Records shown:
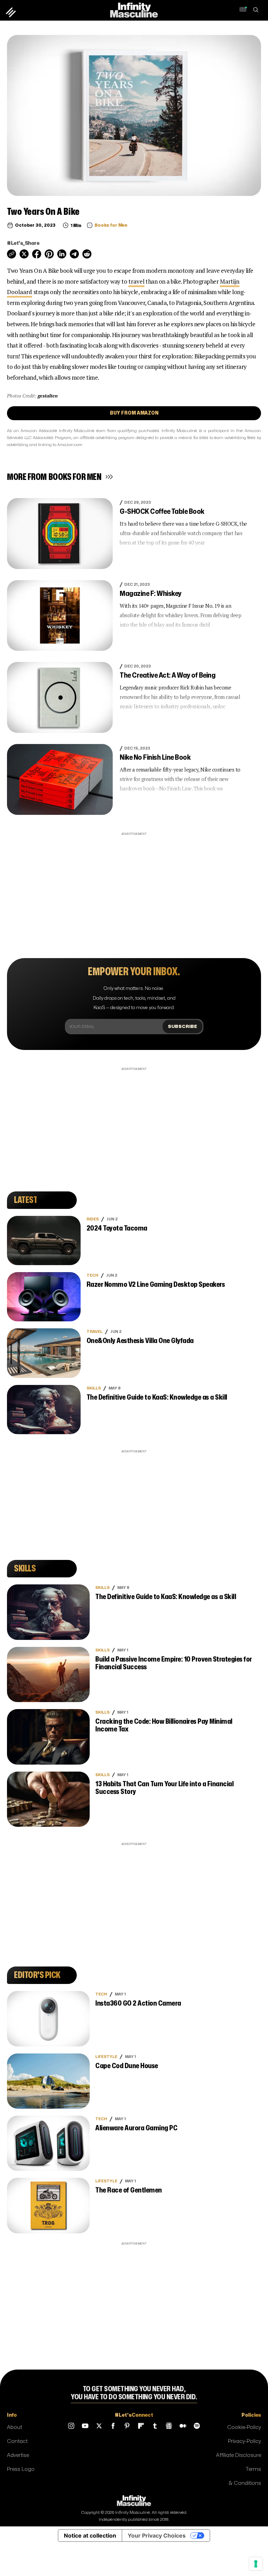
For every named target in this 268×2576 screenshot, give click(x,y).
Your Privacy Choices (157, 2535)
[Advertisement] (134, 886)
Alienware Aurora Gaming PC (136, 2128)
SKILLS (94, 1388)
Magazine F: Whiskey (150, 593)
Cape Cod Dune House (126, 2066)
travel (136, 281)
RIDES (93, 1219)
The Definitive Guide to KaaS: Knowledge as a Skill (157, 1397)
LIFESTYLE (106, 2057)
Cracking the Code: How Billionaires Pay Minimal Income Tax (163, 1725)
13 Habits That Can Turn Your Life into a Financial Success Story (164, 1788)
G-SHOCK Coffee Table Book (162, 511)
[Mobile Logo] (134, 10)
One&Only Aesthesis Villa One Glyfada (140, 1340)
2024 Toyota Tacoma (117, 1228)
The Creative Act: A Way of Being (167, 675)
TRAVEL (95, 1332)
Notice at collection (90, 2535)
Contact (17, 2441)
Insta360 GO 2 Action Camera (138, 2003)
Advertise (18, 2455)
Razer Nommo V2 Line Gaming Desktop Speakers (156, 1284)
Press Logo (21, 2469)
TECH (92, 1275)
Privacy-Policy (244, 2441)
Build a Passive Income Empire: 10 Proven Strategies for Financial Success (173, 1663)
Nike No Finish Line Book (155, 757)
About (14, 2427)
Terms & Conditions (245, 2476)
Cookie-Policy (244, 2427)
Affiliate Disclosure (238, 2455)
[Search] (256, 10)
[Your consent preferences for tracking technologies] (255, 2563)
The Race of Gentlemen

Task instructions: The reply must consist solely of the lines from the one containing "Your Privacy Choices (157, 2535)" through the last line of the data, reproduced exactly.

Completed task:
Your Privacy Choices (157, 2535)
[Advertisement] (134, 886)
Alienware Aurora Gaming PC (136, 2128)
SKILLS (94, 1388)
Magazine F: Whiskey (150, 593)
Cape Cod Dune House (126, 2066)
travel (136, 281)
RIDES (93, 1219)
The Definitive Guide to KaaS: Knowledge as a Skill (157, 1397)
LIFESTYLE (106, 2057)
Cracking the Code: How Billionaires Pay Minimal Income Tax (163, 1725)
13 Habits That Can Turn Your Life into a Financial Success Story (164, 1788)
G-SHOCK Coffee Table Book (162, 511)
[Mobile Logo] (134, 10)
One&Only Aesthesis Villa One Glyfada (140, 1340)
2024 Toyota Tacoma (117, 1228)
The Creative Act: A Way of Being (167, 675)
TRAVEL (95, 1332)
Notice at collection (90, 2535)
Contact (17, 2441)
Insta360 GO 2 Action Camera (138, 2003)
Advertise (18, 2455)
Razer Nommo V2 Line Gaming Desktop Speakers (156, 1284)
Press Logo (21, 2469)
TECH (92, 1275)
Privacy-Policy (244, 2441)
Build a Passive Income Empire: 10 Proven Strategies for Financial Success (173, 1663)
Nike No Finish Line Book (155, 757)
About (14, 2427)
Terms & Conditions (245, 2476)
Cookie-Policy (244, 2427)
Affiliate Disclosure (238, 2455)
[Search] (256, 10)
[Your consent preferences for tracking technologies] (255, 2563)
The Race of Gentlemen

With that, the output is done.